++++ ENTRIES SUPPLIED ++++
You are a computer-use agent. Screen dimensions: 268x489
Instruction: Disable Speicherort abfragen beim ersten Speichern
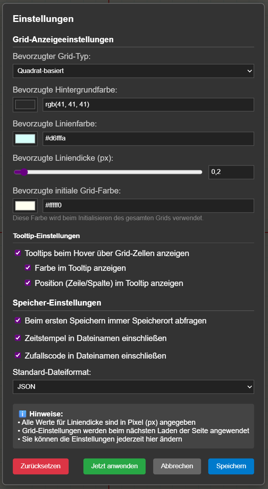click(x=18, y=320)
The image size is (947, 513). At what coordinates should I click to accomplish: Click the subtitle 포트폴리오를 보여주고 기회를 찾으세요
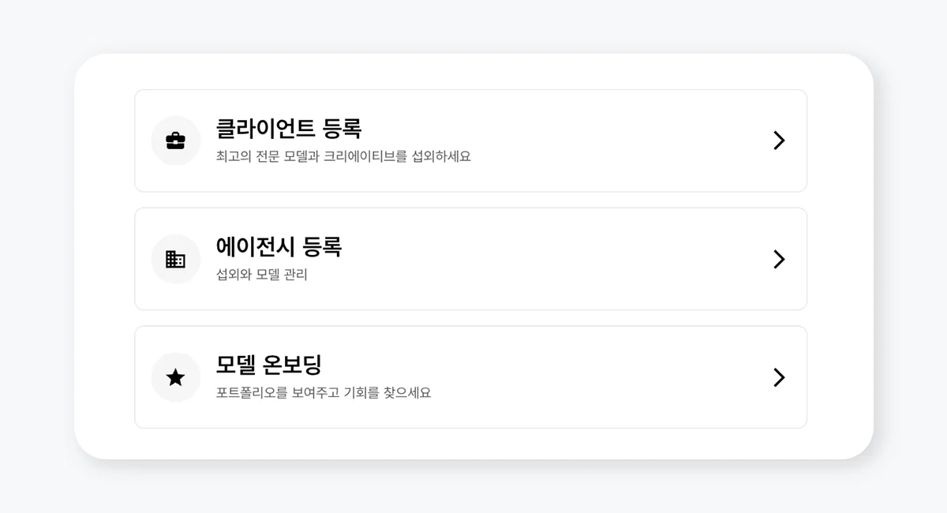click(x=324, y=392)
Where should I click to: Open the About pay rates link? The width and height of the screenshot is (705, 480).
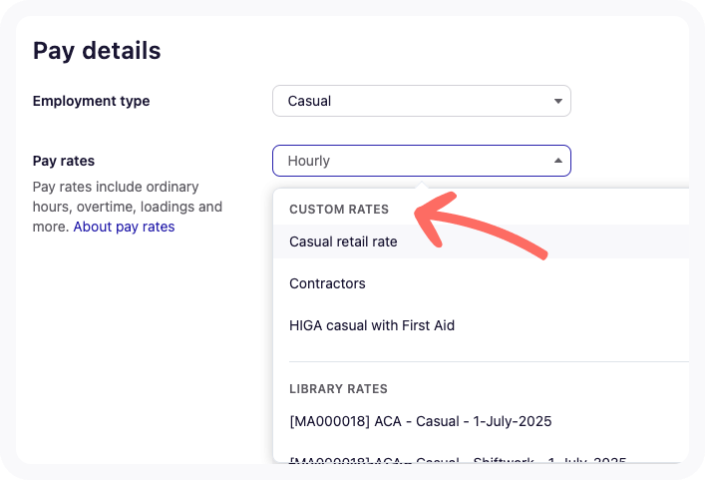pyautogui.click(x=124, y=227)
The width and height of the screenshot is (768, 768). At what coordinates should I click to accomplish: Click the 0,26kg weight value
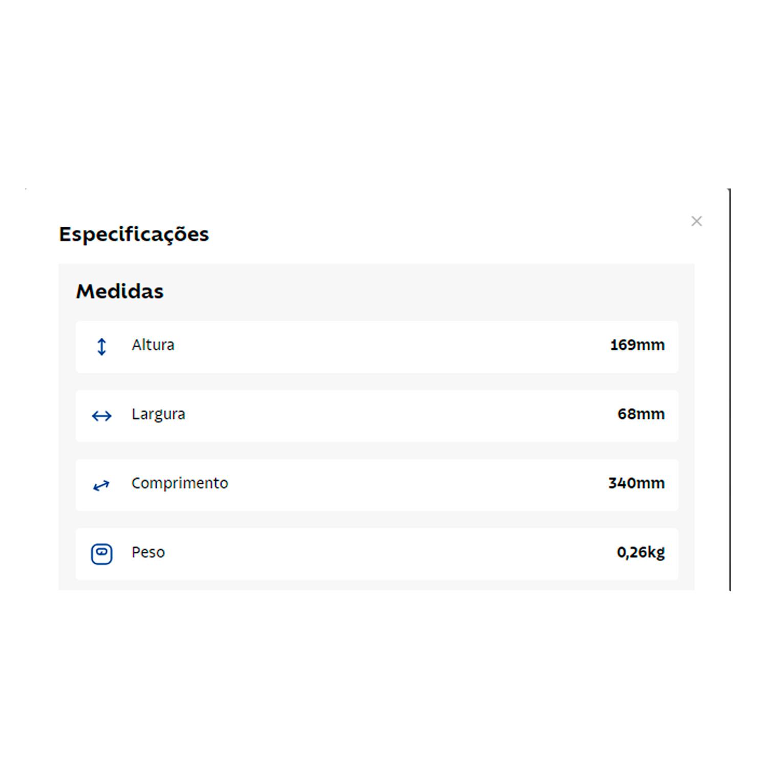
++++
[TASK DETAILS]:
Transcribe the full listing above exactly, with the images removed.

[ANSWER BOX]:
You are a computer-use agent. Screen dimensions: 268x489
Instruction: Disable Speicherort abfragen beim ersten Speichern
click(x=18, y=320)
The image size is (947, 513). At what coordinates should I click to accomplish: Click the subtitle 포트폴리오를 보여주고 기회를 찾으세요
click(x=324, y=392)
Where should I click to: Open the About pay rates link? The width and height of the screenshot is (705, 480).
pyautogui.click(x=124, y=227)
The width and height of the screenshot is (768, 768). At what coordinates should I click to accomplish: Click the 0,26kg weight value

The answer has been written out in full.